Jan 30~ BOOK FEATURE:  Naomi Foyle

1/30/2025

 
Poetry lovers (and book lovers!), today SHINE concludes its short run of book features with the phenomenal work of Naomi Foyle. Naomi is a UK-based poet and novelist whose brand new collection, Salt and Snow was published by Waterloo Press earlier this month. I have already fallen in love with several poems from the collection, including two I'll shine a spotlight on today.
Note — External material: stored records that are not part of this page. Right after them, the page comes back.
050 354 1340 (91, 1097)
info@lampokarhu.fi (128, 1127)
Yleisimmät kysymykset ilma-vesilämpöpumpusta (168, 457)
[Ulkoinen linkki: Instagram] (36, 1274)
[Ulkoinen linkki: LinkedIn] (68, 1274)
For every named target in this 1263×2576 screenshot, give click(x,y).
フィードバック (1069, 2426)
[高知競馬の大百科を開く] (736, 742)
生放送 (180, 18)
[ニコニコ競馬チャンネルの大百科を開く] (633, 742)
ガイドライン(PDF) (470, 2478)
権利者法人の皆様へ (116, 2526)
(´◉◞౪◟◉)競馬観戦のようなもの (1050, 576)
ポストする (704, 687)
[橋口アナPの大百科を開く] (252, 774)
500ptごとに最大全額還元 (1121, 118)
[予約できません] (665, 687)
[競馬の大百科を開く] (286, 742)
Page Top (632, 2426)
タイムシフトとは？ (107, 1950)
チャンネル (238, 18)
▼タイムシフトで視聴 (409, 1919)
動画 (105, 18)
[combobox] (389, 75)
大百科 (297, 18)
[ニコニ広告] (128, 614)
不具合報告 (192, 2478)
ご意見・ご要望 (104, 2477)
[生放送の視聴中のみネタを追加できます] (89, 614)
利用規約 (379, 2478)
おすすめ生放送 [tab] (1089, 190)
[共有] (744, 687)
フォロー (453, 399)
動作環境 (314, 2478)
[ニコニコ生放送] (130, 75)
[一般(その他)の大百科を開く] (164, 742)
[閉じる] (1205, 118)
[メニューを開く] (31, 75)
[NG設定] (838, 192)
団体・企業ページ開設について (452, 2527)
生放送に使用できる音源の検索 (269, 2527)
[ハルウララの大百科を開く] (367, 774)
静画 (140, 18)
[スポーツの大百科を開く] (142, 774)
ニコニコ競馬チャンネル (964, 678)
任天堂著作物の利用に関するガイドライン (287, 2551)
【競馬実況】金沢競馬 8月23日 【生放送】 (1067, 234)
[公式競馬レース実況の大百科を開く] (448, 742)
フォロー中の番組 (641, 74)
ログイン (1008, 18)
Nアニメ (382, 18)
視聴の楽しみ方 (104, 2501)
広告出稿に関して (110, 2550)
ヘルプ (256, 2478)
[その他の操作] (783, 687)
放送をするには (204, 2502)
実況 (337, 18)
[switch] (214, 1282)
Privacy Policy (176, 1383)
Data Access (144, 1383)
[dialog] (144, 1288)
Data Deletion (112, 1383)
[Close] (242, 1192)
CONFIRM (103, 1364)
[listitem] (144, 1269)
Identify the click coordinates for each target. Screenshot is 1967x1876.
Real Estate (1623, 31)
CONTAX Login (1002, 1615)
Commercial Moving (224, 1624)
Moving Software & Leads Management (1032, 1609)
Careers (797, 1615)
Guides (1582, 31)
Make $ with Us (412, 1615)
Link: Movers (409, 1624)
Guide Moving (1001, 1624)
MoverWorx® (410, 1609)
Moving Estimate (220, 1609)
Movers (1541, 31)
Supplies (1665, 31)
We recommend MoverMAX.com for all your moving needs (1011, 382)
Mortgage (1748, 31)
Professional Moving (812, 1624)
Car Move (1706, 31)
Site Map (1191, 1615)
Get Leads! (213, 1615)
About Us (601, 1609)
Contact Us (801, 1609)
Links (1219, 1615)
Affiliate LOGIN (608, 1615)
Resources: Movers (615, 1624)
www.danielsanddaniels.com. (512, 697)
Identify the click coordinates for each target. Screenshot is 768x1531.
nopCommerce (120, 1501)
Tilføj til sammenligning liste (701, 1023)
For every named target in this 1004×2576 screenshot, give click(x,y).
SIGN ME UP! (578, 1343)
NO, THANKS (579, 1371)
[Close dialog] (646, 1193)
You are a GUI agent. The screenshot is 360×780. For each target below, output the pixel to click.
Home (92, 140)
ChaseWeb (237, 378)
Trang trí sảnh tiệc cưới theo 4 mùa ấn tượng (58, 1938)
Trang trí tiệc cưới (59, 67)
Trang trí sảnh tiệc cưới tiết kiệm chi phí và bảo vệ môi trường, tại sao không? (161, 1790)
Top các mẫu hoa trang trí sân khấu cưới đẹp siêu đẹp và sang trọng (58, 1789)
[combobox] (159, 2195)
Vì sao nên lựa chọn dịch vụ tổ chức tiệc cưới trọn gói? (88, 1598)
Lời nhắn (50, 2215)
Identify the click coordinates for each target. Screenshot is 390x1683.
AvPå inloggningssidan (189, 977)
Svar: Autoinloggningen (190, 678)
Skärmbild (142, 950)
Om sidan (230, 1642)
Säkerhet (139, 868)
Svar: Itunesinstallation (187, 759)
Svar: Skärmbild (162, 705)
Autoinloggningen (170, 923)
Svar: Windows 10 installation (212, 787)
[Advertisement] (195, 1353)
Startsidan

Please enjoy the personal yet profound, "Winter Hay (i.m. of Yuri Drobyshev)," and "Ways of Seeing Trees (i.m. of John Berger)." Thank you, Naomi, for sharing your gift of words.

Winter Hay
(i.m. of Yuri Drobyshev)

Winter under cultivation
Is as arable as Spring.

-Emily Dickinson
Autumn had reaped a rare harvest –
three wise men
scythed by that dark star
which disappears when looked straight at
but burns the edge of sight.

A poet, friends, gathered in ‒
a trail of orchid pollen
Solomonic gold dust
an elephant’s last trumpet
their gifts to a cold New Year.

Surely sufficient grief
to see me through till spring.

But my homemade Christmas card
received in late reply
an unseasonable image –
mown hay from a sad Carol
her Russian sailor gone
across the night’s black sea.

My memory of his voice
an empty jar of caviar.

Ways of Seeing Trees
(i.m. of John Berger)

The tongue
     is the spine’s first leaf
you wrote
and if that’s true –
which it must be
for whenever I repeat your words
to myself
I grow taller
taste sap –

then grief
that sour clench
in my stomach
at the news
of your stilled voice

is a burl in my torso
a barked knot
of injured grain
that warps the birthing ring
of this new year

but worked
by careful hand
may convert a canker
into re-enchanted Earth

and left to age
give courage girth.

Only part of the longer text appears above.